Kisah Lima Ratus Bhikkhu

singthung

New member
Kisah Lima Ratus Bhikkhu



Lima ratus bhikkhu, setelah mengikuti Sang Buddha ke sebuah desa, pulang ke Vihara Jetavana. Sore harinya mereka berbicara tentang perjalanannya, khususnya bidang keadaan tanah apakah datar atau berbukit, lembek atau berbatu, dan lainnya.

Sang Buddha menghampiri mereka, seraya berkata, "Para bhikkhu, jalan yang kalian bicarakan adalah keadaan di luar diri kalian. Seorang bhikkhu seharusnya hanya terpusat pada `jalan utama` (jalan Ariya) dan berusaha keras berbuat sesuai dengan `Jalan Ariya` yang membimbing kita merealisasi kedamaian abadi (nibbana)."

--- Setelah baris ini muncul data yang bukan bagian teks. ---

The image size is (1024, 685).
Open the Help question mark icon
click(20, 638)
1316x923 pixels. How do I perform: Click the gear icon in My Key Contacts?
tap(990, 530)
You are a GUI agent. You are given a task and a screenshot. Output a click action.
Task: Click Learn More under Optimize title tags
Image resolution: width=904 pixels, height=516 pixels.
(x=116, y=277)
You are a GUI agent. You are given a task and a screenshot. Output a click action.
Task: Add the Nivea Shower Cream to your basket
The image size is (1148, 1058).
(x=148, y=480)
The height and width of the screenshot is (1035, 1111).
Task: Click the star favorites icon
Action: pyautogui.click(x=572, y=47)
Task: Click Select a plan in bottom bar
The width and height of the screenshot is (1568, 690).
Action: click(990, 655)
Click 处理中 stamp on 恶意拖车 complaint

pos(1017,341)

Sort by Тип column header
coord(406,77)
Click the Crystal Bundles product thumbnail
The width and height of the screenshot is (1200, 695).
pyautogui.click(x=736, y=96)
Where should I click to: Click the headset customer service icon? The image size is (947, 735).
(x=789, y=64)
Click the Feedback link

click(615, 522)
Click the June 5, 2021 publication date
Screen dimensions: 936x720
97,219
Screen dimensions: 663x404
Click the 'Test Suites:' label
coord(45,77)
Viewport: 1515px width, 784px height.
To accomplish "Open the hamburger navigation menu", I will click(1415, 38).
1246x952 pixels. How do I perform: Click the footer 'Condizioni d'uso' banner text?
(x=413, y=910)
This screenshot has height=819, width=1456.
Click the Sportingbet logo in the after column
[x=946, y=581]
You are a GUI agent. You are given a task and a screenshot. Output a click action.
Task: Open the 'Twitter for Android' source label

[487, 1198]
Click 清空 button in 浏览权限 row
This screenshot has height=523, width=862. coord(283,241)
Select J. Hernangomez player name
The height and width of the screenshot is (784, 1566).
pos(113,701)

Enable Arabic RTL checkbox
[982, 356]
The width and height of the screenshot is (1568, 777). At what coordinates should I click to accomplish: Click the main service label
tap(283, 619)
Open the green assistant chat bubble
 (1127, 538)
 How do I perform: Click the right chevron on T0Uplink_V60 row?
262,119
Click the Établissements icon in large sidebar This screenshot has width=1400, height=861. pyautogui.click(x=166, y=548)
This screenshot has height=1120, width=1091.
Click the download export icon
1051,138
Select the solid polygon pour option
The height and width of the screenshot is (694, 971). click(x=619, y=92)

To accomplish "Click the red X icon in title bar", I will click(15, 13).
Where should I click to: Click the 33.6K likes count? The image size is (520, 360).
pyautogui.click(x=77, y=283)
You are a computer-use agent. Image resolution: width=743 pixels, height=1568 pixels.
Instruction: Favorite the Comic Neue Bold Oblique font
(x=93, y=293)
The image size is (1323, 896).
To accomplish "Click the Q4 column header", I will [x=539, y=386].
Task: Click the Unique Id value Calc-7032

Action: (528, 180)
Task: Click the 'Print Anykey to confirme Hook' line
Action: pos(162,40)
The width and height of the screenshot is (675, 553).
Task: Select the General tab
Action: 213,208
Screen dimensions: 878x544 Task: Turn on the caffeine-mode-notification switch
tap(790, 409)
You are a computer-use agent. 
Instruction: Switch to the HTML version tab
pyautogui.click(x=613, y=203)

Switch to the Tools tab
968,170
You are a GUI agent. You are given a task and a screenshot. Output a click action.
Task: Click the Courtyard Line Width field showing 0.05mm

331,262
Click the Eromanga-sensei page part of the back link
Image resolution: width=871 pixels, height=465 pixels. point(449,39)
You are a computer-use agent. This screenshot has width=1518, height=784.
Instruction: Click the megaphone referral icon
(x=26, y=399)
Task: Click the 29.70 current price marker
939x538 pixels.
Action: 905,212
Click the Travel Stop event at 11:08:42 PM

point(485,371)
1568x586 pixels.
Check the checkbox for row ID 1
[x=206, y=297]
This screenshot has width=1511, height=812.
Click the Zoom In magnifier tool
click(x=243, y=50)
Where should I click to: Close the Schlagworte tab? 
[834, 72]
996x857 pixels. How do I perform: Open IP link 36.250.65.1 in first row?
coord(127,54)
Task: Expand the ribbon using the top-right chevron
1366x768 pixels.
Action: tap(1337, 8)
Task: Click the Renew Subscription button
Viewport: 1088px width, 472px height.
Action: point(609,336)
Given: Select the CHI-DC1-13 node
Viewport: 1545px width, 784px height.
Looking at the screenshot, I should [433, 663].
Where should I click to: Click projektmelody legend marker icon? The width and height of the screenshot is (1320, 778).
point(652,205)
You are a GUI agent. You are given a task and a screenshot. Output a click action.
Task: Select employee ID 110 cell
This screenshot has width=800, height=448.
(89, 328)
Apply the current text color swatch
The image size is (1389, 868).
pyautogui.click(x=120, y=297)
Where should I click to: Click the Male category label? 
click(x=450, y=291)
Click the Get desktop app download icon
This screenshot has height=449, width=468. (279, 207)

Kemudian Sang Buddha membabarkan syair 273 sampai dengan 276 berikut ini :

"Magganatthangiko settho
saccanam caturo pada
virago settho dhammanam
dvipadananca cakkhuma.

Eseva maggo natthanno
dassanassa visuddhiya
etanhi tumhe patipajjatha
marassetam pamohanam.

Etanhi tumhe patipanna
dukkhassantam karissatha
akkhato vo rnaya maggo
annaya sallakantanam.

Tumhehi kiccamatappam
akkhataro tathagata
patipanna pamokkhanti
jhayino marabandhana."

Di antara semua jalan,
maka `Jalan Mulia Berfaktor Delapan` adalah yang terbaik;
di antara semua kebenaran,
maka `Empat Kebenaran Mulia` adalah yang terbaik.
Di antara semua keadaan,
maka keadaan tanpa nafsu adalah yang terbaik;
dan di antara semua makhluk hidup,
maka orang yang ''''melihat'''' adalah yang terbaik.

Inilah satu-satunya `Jalan`.
Tidak ada jalan lain
yang dapat membawa pada kemurnian pandangan.
Ikutilah jalan ini,
yang dapat mengalahkan Mara (penggoda).

Dengan mengikuti `Jalan` ini,
engkau dapat mengakhiri penderitaan.
Dan jalan ini pula
yang Kutunjukkan setelah Aku mengetahui
bagaimana cara mencabut duri-duri (kekotoran batin).

Engkau sendirilah yang harus berusaha,
para Tathagata hanya menunjukkan `Jalan`.
Mereka yang tekun bersemadi dan memasuki `Jalan` ini
akan terbebas dari belenggu Mara.


Kelima ratus bhikkhu mencapai tingkat kesucian arahat, setelah khotbah Dhamma itu berakhir.